Lane, who owns Country Elegance, a Toluca Lake bridal store, said some of the betrothed don't even wait for the magic day before taking a fall.
"I have been designing for 25 years, and we have a bride faint in the dressing room at least once every six months," she said. "Sometimes we just hear a clunk! --'Uh oh, there goes another one.' It's a stress thing. Plus, they go on these diets and haven't eaten in weeks."
It was indeed the bride who took a tumble down a short flight of stairs when 17-year-old Carol Pineda tied the knot in a stuffy Catholic church in Pasadena, Tex., in 1972.
"I had a history of passing out in church when the candles were burning," said Pineda, now 36. Her wedding was no exception: "I looked at my maid of honor, who was fanning me, and said, 'I am gonna pass out.'
"As far as I know, I never did say, 'I do,' " said Pineda. "When I came to, I was married. There was no kissing the bride either." The marriage outlasted the bruises by 15 years.

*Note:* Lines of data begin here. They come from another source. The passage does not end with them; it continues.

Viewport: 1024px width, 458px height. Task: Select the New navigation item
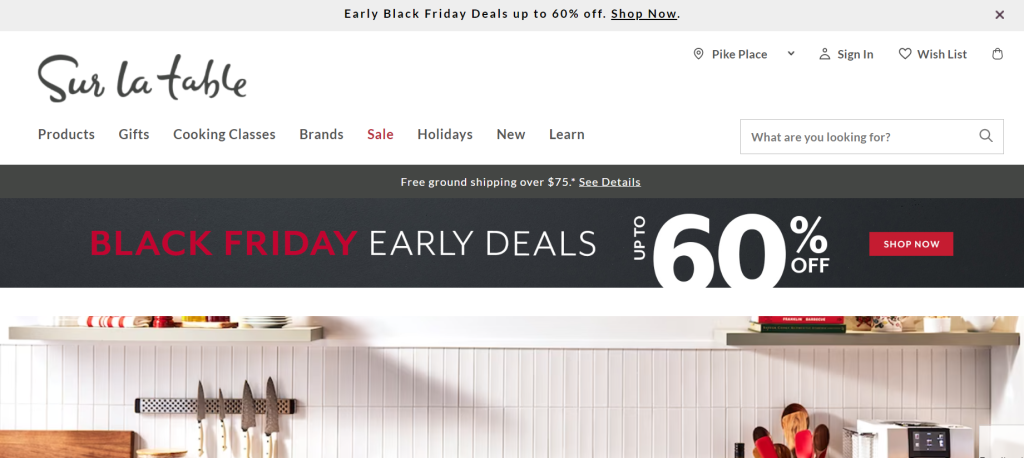(x=510, y=134)
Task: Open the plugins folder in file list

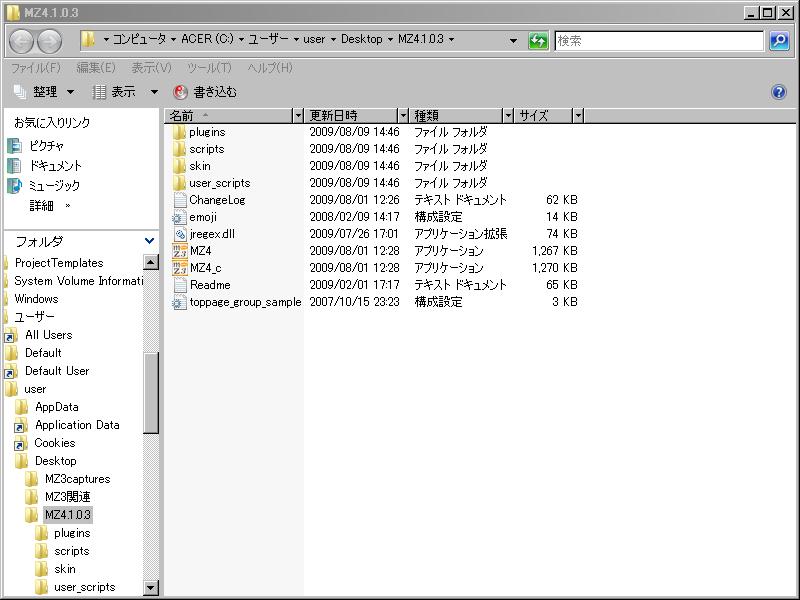Action: (x=206, y=132)
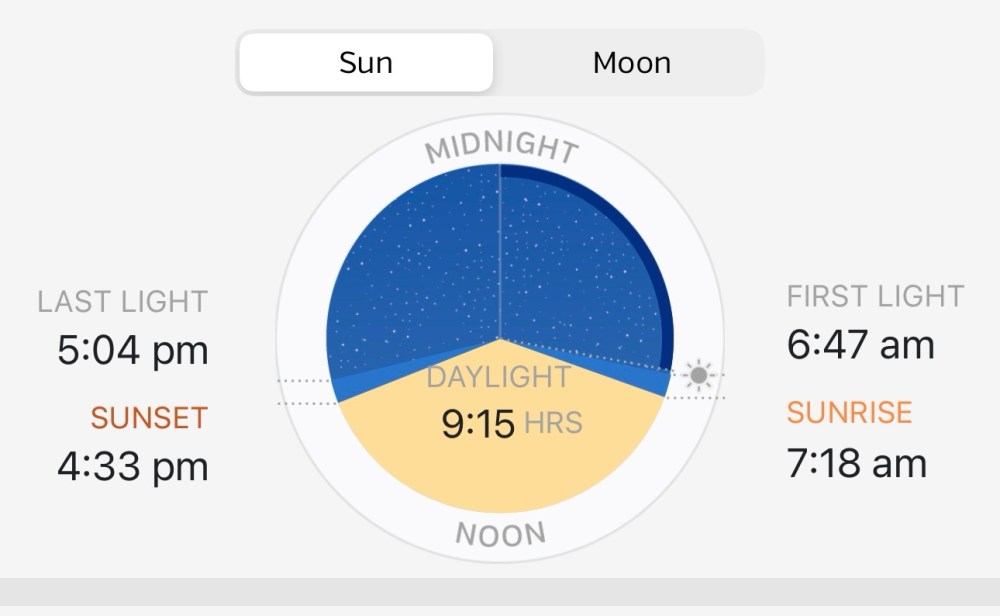Click the LAST LIGHT label

point(122,302)
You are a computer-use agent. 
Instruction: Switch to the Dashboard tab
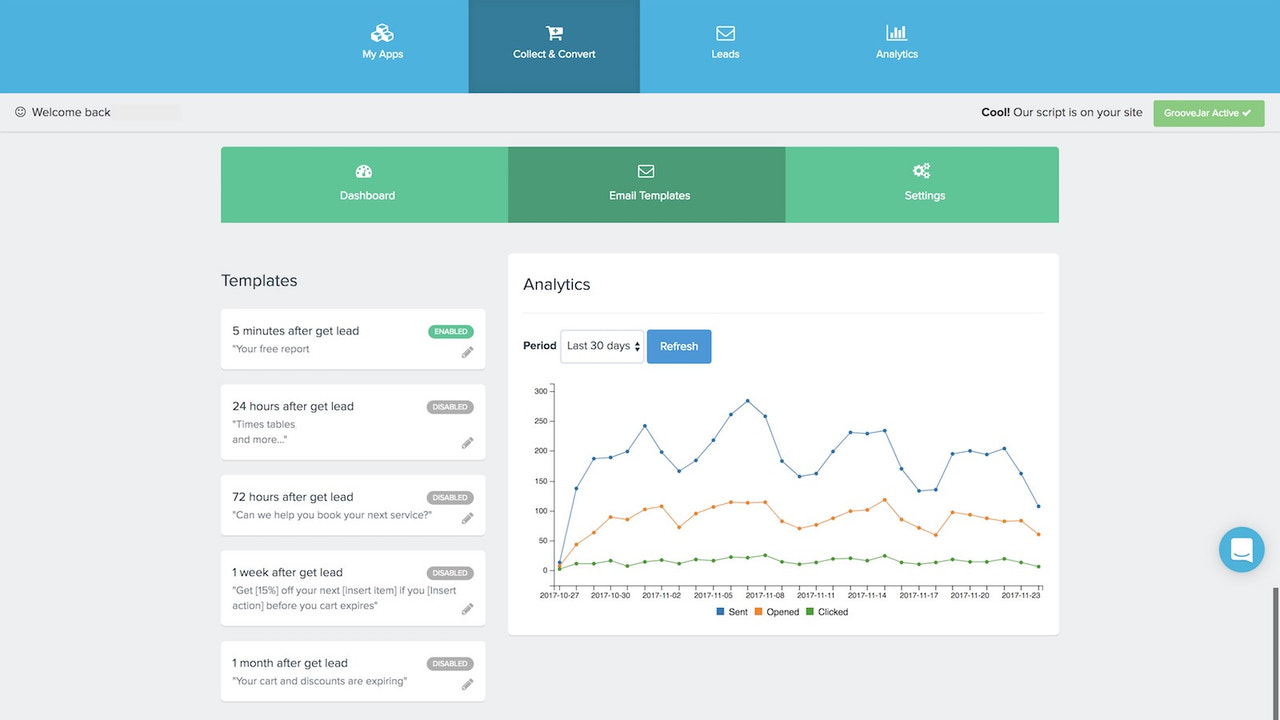pyautogui.click(x=366, y=185)
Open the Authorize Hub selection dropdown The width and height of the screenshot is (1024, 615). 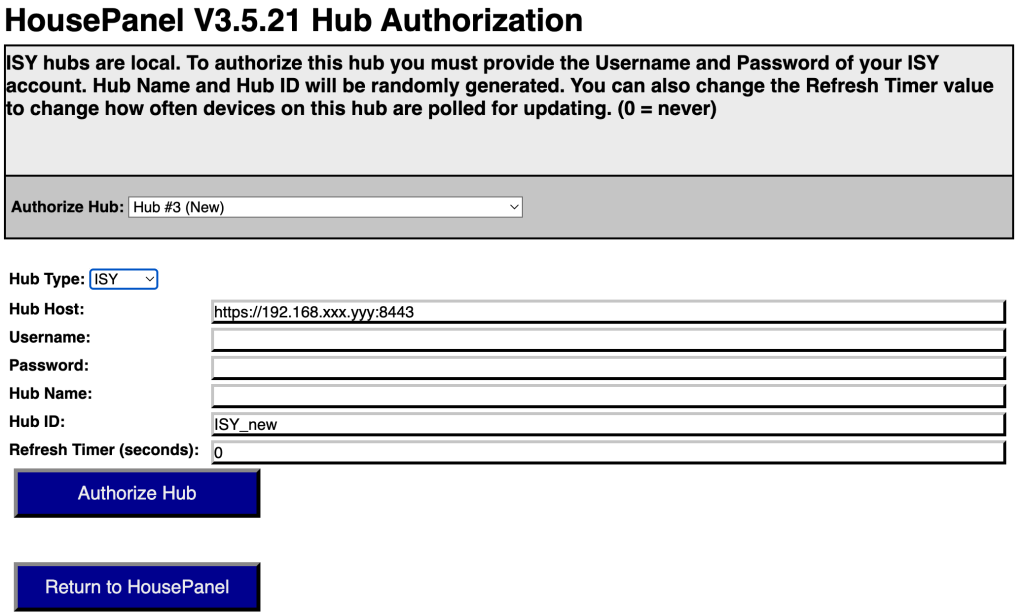point(325,207)
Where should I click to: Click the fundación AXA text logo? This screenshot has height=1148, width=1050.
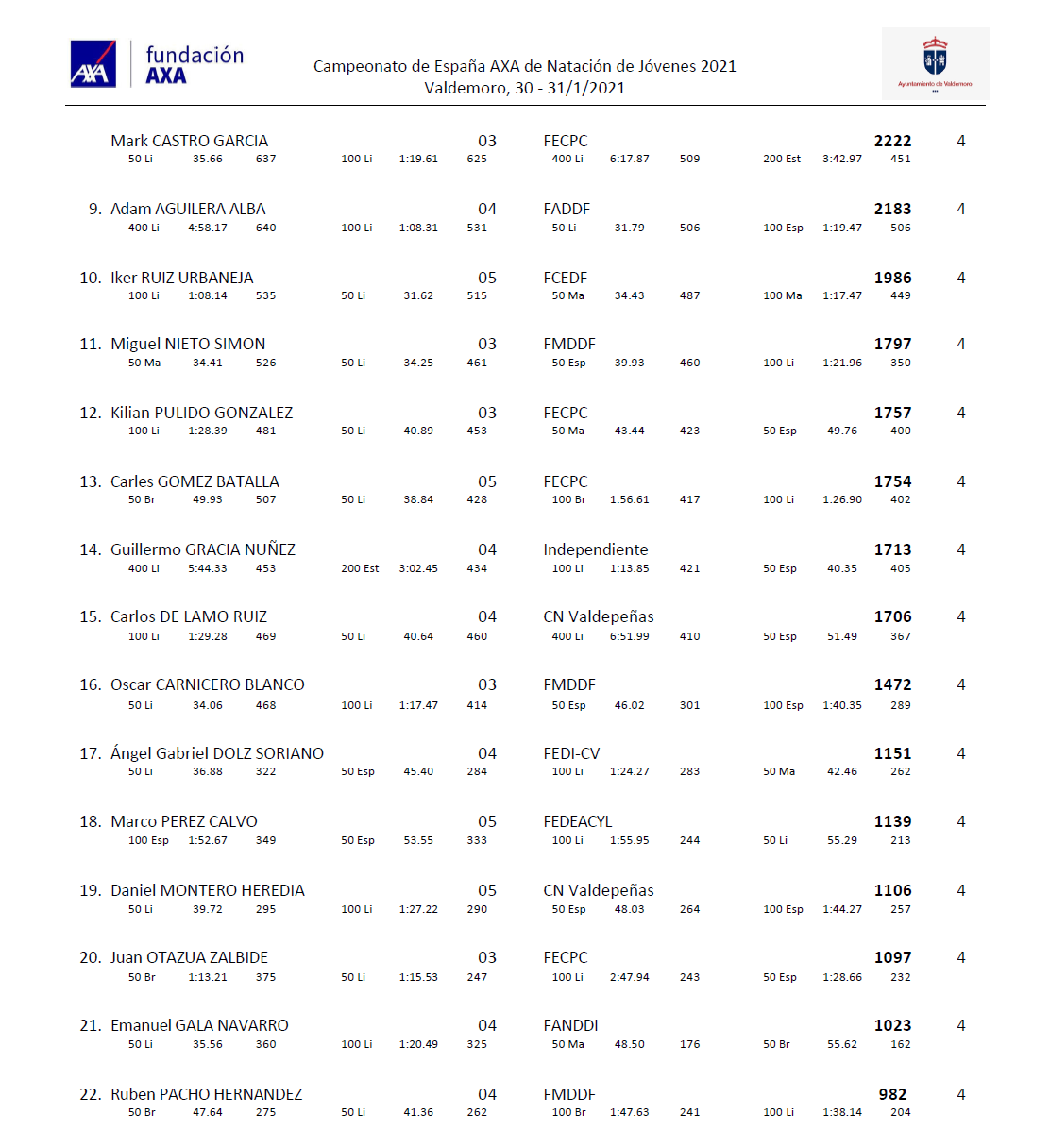(195, 64)
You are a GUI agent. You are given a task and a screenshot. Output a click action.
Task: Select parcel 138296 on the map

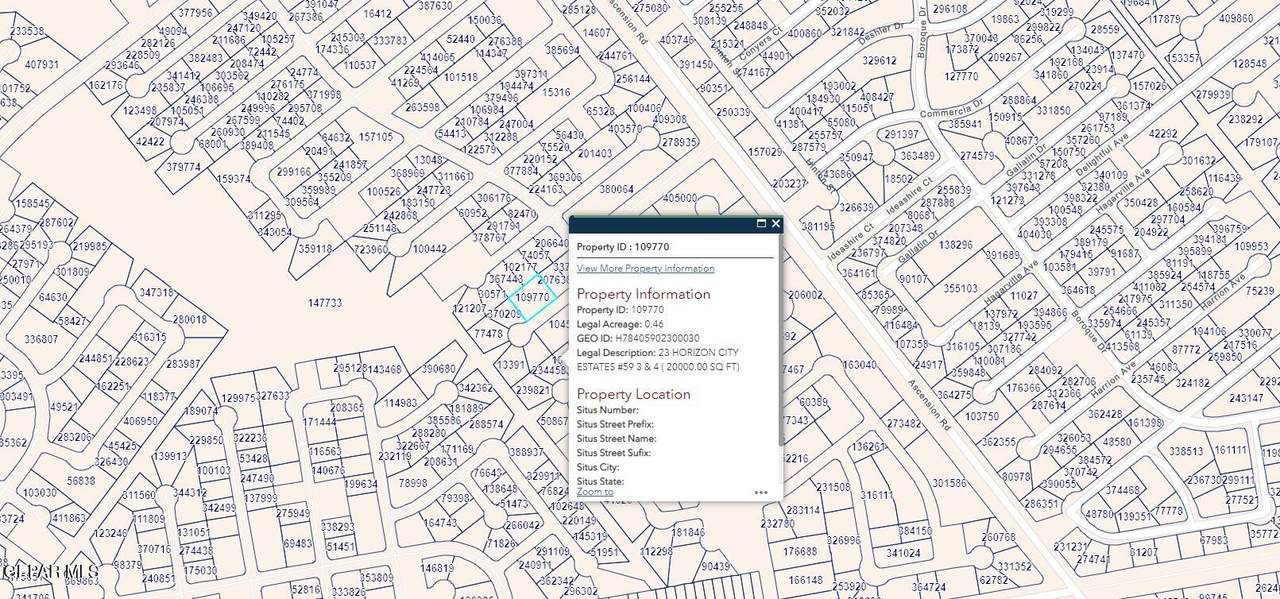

Vin Di Bona, executive producer of "America's Funniest Home Videos," says the show has received at least 1,500 submissions featuring such wedding mishaps as fainting, falling, slipping and swooning. In fact, Richard Casselberry's tumble in April, 1984, won second place on the first episode of the show. (Two children later, the Louisiana couple is still happily married.)
"We have brides fainting, grooms fainting, best men fainting, altar boys fainting," said Di Bona. "We don't have any ministers or priests fainting yet. We have one bride who fainted three times into the arms of her groom."
If June is the month most associated with weddings, August is the month most associated with wedding wooziness, said Mary Barnett, a Costa Mesa wedding consultant. "Usually it's because the place they are having it, be it a small church or a tent, doesn't have the proper ventilation. They are emotional and they don't have all their faculties."
There are several reasons people faint at weddings, said psychiatrist Howard Jay Cohen of Alexandria, Va. The causes can be emotional or physical. But a faint is not the same as being unconscious, he added, because fainters are generally awake the minute they hit the ground and they immediately start to feel better.
"People who are self-conscious in front of a crowd or who have great fear of crowds can have anxiety that manifests as dizziness, palpitations, sweating and tremulousness," said Cohen. This is panic, he said, which results when the body releases adrenaline, which causes a surge of anxiety followed by the physical symptoms.
"Then you start to hyperventilate, and that gives a sense of lightheadedness," he said. "Most of the problem is that people don't actually faint, they have a fear of fainting."
And if you worry too much about passing out, you just might.
"Anticipatory anxiety can build and build to the point that when you finally go down the aisle, it might precipitate a reaction," Cohen said.
Another emotional cause is in the category of a "hysterical" response.